=== Work to complete ===
Return the records below word for word, starting with the line that contains "Where should I click to: Open" and continuing through the line that contains "coord(342,657)", including both of those lines.

=== Raw records ===
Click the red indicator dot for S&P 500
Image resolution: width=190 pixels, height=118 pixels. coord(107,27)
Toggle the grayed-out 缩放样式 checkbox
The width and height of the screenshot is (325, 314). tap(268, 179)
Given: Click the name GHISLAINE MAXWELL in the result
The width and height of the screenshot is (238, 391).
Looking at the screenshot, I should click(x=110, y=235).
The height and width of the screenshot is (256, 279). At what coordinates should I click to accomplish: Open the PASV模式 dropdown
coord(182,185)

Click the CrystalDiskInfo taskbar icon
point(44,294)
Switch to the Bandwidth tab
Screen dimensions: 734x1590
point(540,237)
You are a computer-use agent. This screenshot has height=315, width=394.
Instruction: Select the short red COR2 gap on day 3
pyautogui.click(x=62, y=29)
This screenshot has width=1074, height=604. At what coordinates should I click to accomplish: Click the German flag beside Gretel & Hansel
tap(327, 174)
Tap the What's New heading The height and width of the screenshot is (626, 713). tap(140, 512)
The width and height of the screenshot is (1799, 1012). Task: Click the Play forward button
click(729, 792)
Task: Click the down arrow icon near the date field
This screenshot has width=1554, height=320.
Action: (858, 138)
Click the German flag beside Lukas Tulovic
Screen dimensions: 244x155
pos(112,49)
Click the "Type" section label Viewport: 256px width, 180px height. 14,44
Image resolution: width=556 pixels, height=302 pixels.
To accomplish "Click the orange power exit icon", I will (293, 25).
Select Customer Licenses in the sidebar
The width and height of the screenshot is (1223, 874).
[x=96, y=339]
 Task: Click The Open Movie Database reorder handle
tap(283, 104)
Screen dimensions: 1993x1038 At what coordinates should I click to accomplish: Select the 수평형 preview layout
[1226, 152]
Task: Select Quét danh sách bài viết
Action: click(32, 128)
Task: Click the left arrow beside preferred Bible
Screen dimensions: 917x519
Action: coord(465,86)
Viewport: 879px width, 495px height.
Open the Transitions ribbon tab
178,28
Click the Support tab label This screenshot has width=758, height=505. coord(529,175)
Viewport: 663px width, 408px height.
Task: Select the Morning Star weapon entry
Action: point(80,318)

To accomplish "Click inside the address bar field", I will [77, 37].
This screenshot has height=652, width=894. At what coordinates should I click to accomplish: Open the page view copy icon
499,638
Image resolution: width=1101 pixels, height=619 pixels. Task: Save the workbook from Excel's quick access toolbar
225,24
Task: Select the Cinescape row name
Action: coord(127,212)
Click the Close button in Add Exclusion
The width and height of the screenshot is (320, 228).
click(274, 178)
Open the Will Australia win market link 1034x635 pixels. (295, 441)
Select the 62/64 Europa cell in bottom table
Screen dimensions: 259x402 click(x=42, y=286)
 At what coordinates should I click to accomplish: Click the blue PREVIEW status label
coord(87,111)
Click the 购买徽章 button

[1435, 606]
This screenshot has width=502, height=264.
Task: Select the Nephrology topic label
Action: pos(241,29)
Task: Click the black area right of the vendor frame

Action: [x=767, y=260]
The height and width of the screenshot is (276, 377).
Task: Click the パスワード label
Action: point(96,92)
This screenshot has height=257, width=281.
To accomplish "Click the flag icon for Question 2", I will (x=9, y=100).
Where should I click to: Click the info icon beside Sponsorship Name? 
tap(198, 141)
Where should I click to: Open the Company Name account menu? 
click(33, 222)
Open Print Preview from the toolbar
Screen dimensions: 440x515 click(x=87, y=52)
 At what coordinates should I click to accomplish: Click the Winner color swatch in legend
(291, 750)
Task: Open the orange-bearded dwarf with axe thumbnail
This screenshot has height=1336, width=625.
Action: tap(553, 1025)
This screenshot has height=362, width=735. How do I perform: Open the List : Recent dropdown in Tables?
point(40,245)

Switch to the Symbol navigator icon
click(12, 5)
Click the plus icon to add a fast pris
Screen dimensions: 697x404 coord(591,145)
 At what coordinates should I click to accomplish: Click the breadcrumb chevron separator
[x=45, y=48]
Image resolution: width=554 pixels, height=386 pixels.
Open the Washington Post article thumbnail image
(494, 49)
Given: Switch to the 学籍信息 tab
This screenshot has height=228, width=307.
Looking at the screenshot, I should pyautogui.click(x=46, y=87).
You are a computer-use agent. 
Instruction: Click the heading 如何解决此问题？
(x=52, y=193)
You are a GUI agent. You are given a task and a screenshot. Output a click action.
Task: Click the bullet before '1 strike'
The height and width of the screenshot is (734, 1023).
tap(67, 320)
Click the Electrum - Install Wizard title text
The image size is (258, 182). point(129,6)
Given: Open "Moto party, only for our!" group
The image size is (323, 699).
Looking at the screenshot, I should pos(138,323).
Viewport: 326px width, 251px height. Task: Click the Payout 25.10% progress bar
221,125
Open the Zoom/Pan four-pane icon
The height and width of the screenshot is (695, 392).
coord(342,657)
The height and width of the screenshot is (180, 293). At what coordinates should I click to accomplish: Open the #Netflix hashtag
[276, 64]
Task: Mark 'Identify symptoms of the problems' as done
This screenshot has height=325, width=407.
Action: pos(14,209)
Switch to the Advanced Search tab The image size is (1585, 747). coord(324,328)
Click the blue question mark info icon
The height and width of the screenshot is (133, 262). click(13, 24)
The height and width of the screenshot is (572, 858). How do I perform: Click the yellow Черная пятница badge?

=== Written answer ===
Where should I click to: Open the Company Name account menu? 
click(33, 222)
Open Print Preview from the toolbar
Screen dimensions: 440x515 click(x=87, y=52)
 At what coordinates should I click to accomplish: Click the Winner color swatch in legend
(291, 750)
Task: Open the orange-bearded dwarf with axe thumbnail
This screenshot has height=1336, width=625.
Action: tap(553, 1025)
This screenshot has height=362, width=735. How do I perform: Open the List : Recent dropdown in Tables?
point(40,245)

Switch to the Symbol navigator icon
click(12, 5)
Click the plus icon to add a fast pris
Screen dimensions: 697x404 coord(591,145)
 At what coordinates should I click to accomplish: Click the breadcrumb chevron separator
[x=45, y=48]
Image resolution: width=554 pixels, height=386 pixels.
Open the Washington Post article thumbnail image
(494, 49)
Given: Switch to the 学籍信息 tab
This screenshot has height=228, width=307.
Looking at the screenshot, I should pyautogui.click(x=46, y=87).
You are a computer-use agent. 
Instruction: Click the heading 如何解决此问题？
(x=52, y=193)
You are a GUI agent. You are given a task and a screenshot. Output a click action.
Task: Click the bullet before '1 strike'
The height and width of the screenshot is (734, 1023).
tap(67, 320)
Click the Electrum - Install Wizard title text
The image size is (258, 182). point(129,6)
Given: Open "Moto party, only for our!" group
The image size is (323, 699).
Looking at the screenshot, I should pos(138,323).
Viewport: 326px width, 251px height. Task: Click the Payout 25.10% progress bar
221,125
Open the Zoom/Pan four-pane icon
The height and width of the screenshot is (695, 392).
coord(342,657)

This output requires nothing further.